### Instructions for the task
Please pull out the passage on psychological fact and belief word for word, from "To say a thing" up to and including "metaphysical point of view.".

That it wants to be recognized in the light, in consciousness, would be the psychological interpretation.

Of course, in reality the thing is not so simple, because that process is connected with all sorts of mystical phenomena.

People call me a mystic, but we really are chock full of mysticism; that word covers a large area of facts which we cannot understand.

For instance, you heard this gentleman speak of immortality-that is such a regrettable piece of mysticism.

But I must say that becoming conscious of the snake really has to do with the psychological problem of immortality.

It has nothing to do with the question whether there is such a thing as immortality.

It has only to do with the fact that people speak of immortality; that is simply a psychological necessity.

And they always will talk about it, if only to try to disprove it, and that is what we are concerned with.

At least, I myself am really concerned with the question whether it is so, but I cannot decide whether it is so, or whether people only talk about it.

So I am chiefly concerned with the fact that they do talk about it, which is quite enough.

For in the long run it is absolutely indifferent whether one has a sort of illusion or imagination, or whether it is a fact-it has ruled one’s life in either case.

Therefore the fact that rules my life, or that influences my life to a great extent, is the psychological fact,

whether it is true in an objective way or not, whether the vision one has had is an actuality which can really be seen or whether it is an hallucination.

That simply does not matter. The point that matters is that it matters psychologically.

In the history of mankind, what could be called the most abstruse illusions when looked at from a certain angle, have caused the greatest havoc and produced the greatest part of history.

Think of the history of Islam, of Christianity, or of Buddhism.

Those are historical facts, and one could say, brought about by illusions.

Prof Eaton:

An illusion only has effect if the people who believe it, believe it to be reality.

Dr: Jung: If they did not believe it, it would not exist.

Prof Eaton: I mean that the question whether it is a reality or not is extremely important, not for the psychologist but for the people themselves, for if they once get the idea that God is merely a psychological

phenomenon, that might destroy their belief in God.

Dr: Jung: Well, I have a queer idea in that respect.

I think that is a barbarous assumption.

We can never decide whether God is or not, but we make a mistake when we say “merely a psychological phenomenon.”

Do you know what that is?

To say a thing is merely psychological is extremely modest, for a miserable little thought might be greater than the greatest power on earth.

Prof Eaton: Then one goes back to the original religious point of view.

Dr: Jung: Yes, why not?

Prof Eaton: Then one goes back to the metaphysical point of view.

Dr.Jung: No, that is again a barbarous assumption.

Excuse me, I would not go as far as that.

I would say humbly: for myself it is a psychical fact without which I cannot deal with my psychology.

People say: “I don’t believe, it is, it is not, we cannot prove it.” I say: “Yes, I admit all that, I am

sorry we cannot prove it, it is or perhaps it is not, but I think it is a much higher intellectual and philosophical point of view to doubt than to believe that one possesses the one truth.”

### Given material
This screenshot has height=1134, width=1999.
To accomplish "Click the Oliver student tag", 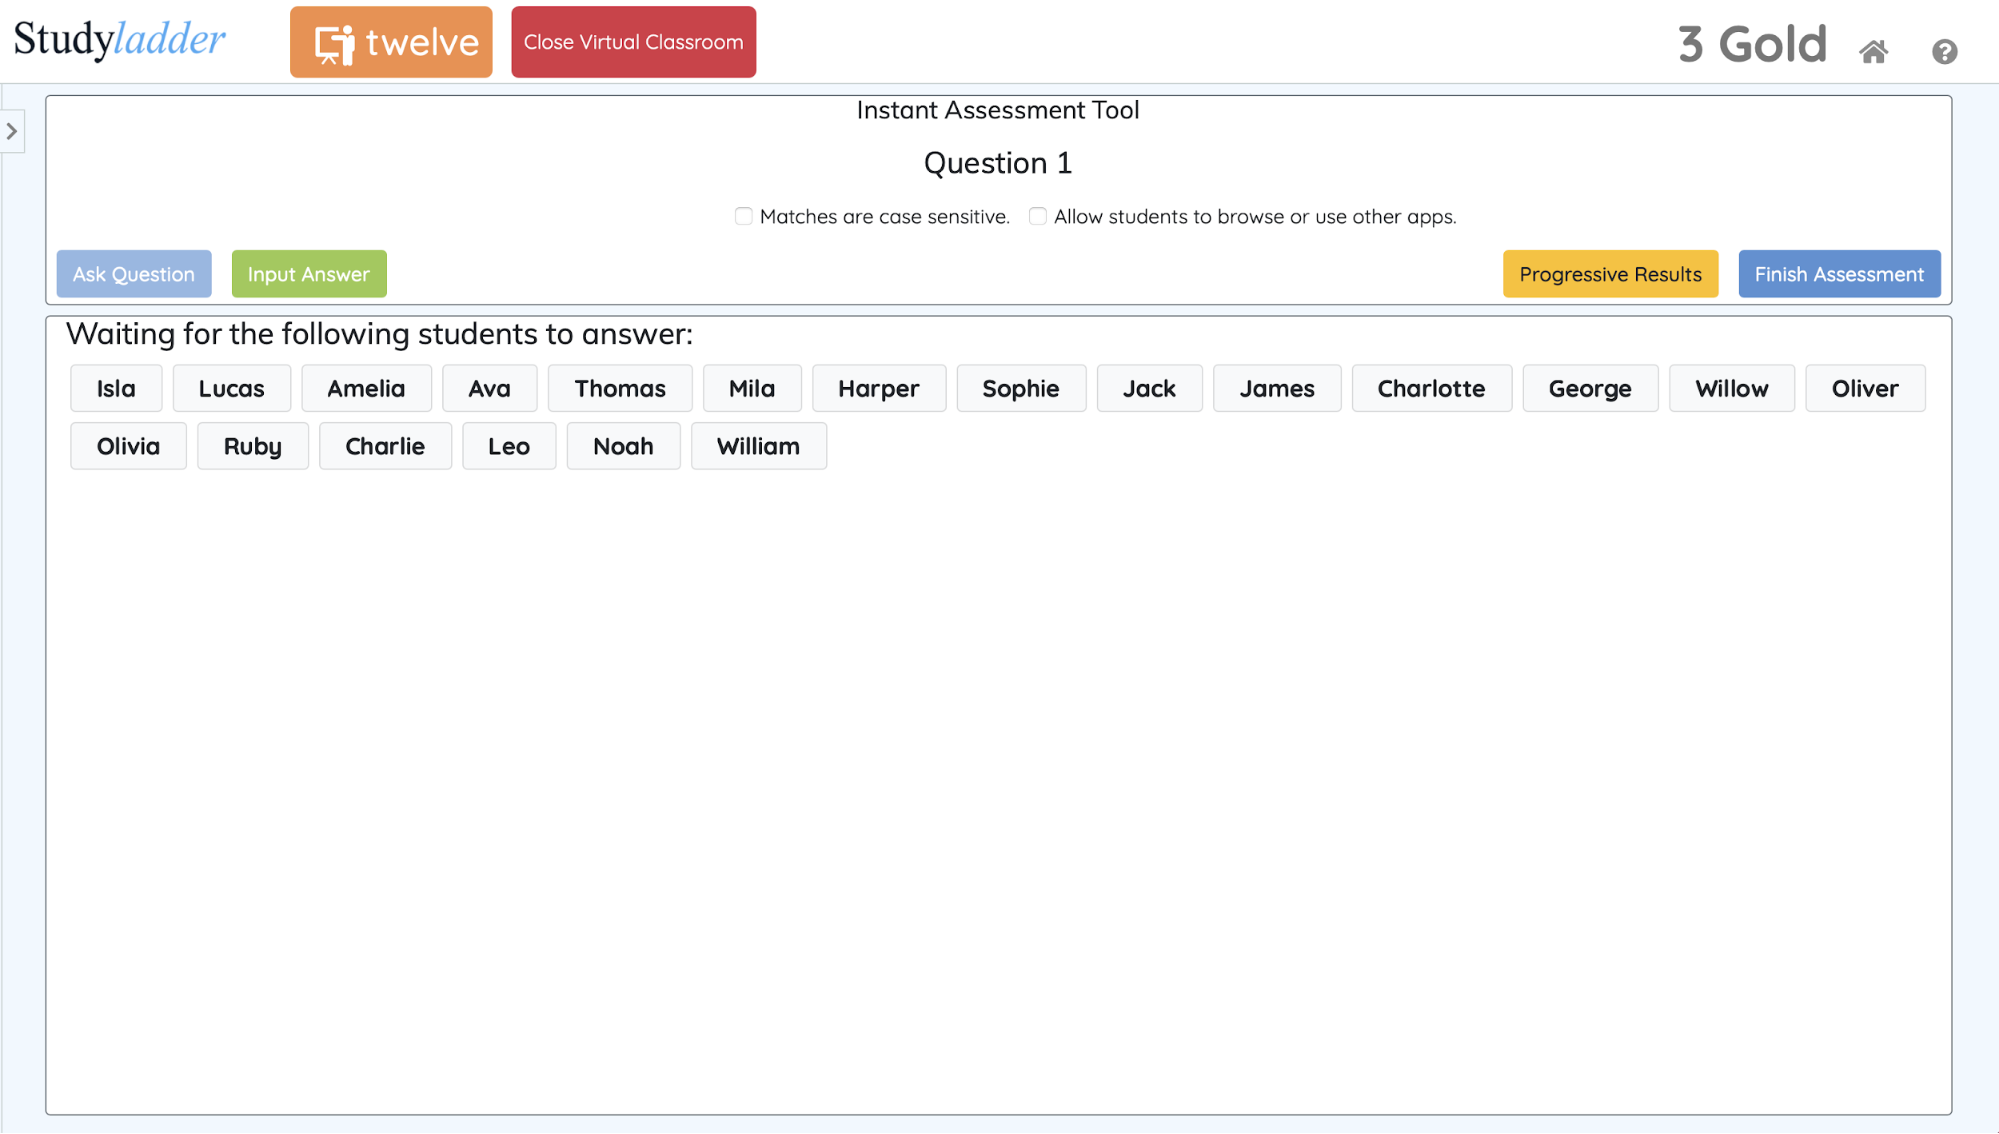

### Completed exercise
To say a thing is merely psychological is extremely modest, for a miserable little thought might be greater than the greatest power on earth.

Prof Eaton: Then one goes back to the original religious point of view.

Dr: Jung: Yes, why not?

Prof Eaton: Then one goes back to the metaphysical point of view.